Greg: What is the future of Project Kate?

Kate: I don’t know. My plan is to play it by ear and see how it goes with the baby and the band and all those kind of things, because my priority is actually the baby. And if it works well with her — I’m going to keep playing music no matter what — but I’m not sure how much touring I’ll be doing. Right now we’re playing a lot of shows, and I’d like to do that recording soon. So that’s as much into the future as I know.

Greg: You think you might tour?

Kate: I don’t think so.

Greg: Not out to Denver at all?

Kate: I might come out there, but I don’t think I’m going to do a big country tour, because when you’re seven months old, even an hour is a really long time to spend in the car, and I’m not going to leave her for a month. I’m just not into it, I would miss her too much. She comes everywhere with us.

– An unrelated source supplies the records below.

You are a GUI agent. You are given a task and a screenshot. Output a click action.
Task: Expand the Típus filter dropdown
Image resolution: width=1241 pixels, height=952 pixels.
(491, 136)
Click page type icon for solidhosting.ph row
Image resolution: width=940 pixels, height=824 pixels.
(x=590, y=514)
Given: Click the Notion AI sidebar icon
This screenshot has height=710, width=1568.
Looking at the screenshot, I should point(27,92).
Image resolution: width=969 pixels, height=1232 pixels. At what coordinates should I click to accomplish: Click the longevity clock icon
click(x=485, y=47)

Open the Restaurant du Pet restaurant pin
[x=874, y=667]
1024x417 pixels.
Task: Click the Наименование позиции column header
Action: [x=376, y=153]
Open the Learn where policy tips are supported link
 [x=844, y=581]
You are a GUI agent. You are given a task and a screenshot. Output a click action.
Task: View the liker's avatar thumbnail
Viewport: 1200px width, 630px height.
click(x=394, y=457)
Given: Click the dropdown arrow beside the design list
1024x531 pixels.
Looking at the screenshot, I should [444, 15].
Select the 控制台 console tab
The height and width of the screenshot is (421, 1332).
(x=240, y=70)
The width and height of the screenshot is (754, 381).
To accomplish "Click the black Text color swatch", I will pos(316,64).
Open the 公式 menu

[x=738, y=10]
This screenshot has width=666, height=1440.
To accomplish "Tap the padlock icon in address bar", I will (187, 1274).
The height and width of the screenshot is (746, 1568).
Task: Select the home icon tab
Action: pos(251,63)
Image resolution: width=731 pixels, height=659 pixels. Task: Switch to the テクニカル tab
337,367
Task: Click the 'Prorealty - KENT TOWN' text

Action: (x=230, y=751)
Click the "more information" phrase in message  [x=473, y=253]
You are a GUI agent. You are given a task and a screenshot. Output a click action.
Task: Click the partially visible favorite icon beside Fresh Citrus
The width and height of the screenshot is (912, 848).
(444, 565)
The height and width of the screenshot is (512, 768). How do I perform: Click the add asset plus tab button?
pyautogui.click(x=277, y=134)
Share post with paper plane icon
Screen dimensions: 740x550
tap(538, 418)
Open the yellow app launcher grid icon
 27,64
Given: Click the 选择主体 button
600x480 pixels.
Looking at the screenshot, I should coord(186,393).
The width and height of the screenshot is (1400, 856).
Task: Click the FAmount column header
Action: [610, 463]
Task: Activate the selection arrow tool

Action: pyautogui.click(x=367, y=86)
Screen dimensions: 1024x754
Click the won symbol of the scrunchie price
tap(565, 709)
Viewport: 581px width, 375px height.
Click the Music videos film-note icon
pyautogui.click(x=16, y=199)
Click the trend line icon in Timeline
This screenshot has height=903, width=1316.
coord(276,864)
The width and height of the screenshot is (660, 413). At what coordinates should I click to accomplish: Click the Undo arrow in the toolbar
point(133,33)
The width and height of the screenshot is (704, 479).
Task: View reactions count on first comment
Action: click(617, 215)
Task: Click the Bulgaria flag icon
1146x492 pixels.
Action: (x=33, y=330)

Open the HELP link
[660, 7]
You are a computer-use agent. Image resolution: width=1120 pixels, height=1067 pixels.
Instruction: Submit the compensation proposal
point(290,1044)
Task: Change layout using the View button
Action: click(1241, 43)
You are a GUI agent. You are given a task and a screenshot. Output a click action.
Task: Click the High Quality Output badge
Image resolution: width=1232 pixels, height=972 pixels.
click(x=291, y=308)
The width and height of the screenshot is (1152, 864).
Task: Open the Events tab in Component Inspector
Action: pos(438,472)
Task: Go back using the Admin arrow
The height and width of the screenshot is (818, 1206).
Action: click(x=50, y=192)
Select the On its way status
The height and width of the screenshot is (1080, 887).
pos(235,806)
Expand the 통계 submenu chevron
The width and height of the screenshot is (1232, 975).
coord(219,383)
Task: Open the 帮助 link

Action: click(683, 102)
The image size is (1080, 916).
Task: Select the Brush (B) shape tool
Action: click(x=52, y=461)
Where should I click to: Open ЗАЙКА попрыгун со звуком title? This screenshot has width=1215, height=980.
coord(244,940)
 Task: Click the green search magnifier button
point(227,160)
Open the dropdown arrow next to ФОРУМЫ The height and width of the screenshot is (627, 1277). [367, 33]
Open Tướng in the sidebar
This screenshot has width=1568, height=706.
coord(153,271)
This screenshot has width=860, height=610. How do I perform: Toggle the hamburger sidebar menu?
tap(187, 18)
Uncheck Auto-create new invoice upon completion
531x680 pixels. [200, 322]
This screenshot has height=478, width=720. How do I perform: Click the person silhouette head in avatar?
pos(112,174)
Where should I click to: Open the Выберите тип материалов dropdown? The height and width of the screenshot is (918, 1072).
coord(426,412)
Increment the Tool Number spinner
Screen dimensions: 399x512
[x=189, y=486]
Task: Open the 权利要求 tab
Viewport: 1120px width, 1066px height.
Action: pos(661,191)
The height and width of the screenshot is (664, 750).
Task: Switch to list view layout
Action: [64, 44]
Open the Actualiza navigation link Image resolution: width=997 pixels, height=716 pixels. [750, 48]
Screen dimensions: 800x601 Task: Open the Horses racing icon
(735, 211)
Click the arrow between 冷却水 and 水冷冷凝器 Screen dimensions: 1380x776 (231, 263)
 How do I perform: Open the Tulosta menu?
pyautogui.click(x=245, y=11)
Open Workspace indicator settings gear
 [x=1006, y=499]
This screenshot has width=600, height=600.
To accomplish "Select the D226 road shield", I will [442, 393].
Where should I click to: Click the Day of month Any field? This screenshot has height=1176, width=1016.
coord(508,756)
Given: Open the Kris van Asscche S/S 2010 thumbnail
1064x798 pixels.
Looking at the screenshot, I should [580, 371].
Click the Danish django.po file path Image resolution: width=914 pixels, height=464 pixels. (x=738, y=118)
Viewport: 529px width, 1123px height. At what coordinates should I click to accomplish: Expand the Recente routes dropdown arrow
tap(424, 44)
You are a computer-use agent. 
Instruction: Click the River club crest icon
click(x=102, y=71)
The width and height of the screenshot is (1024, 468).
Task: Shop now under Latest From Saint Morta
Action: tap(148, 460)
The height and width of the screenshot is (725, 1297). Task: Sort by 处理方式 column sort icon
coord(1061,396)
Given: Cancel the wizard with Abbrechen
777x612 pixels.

Greg: Going to hardcore shows at the age of seven months.

Kate: (laughs) Well she doesn’t go inside. Ruin her hearing. But she’s been outside a lot of shows.

Greg: I’m wondering, because I’m starting to learn a little about the impact that sensory bombardment and processing has on you from the time when you were first born.

Kate: Anywhere she’s been, it’s never been loud, because I’m not into that. I’m don’t wanna raise a rock’n’roll kid. I don’t want her to have experienced everything she’d like to experience as a teenager by the time she’s ten years old. I try to keep her pretty much sheltered. We don’t play music around her at home, except when I’m playing guitar. I like to keep her life as simple and peaceful and spiritual as possible. That’s what I’m trying to do. So hopefully her senses won’t be too bombarded with junk that she’s gonna have to try to purify herself of later.

Greg: How are you gonna deal with the issue of sending her to school versus raising her purely Krishna?

Kate: There are devotee schools, but we’re actually planning on sending her to a school that’s near where we are now, which is a Waldorf school. They’re really very open to spirituality, and it’s a really spiritual school. We’re hoping that she’ll become educated there, but her religious and spiritual life will be fulfilled by how we practice at home.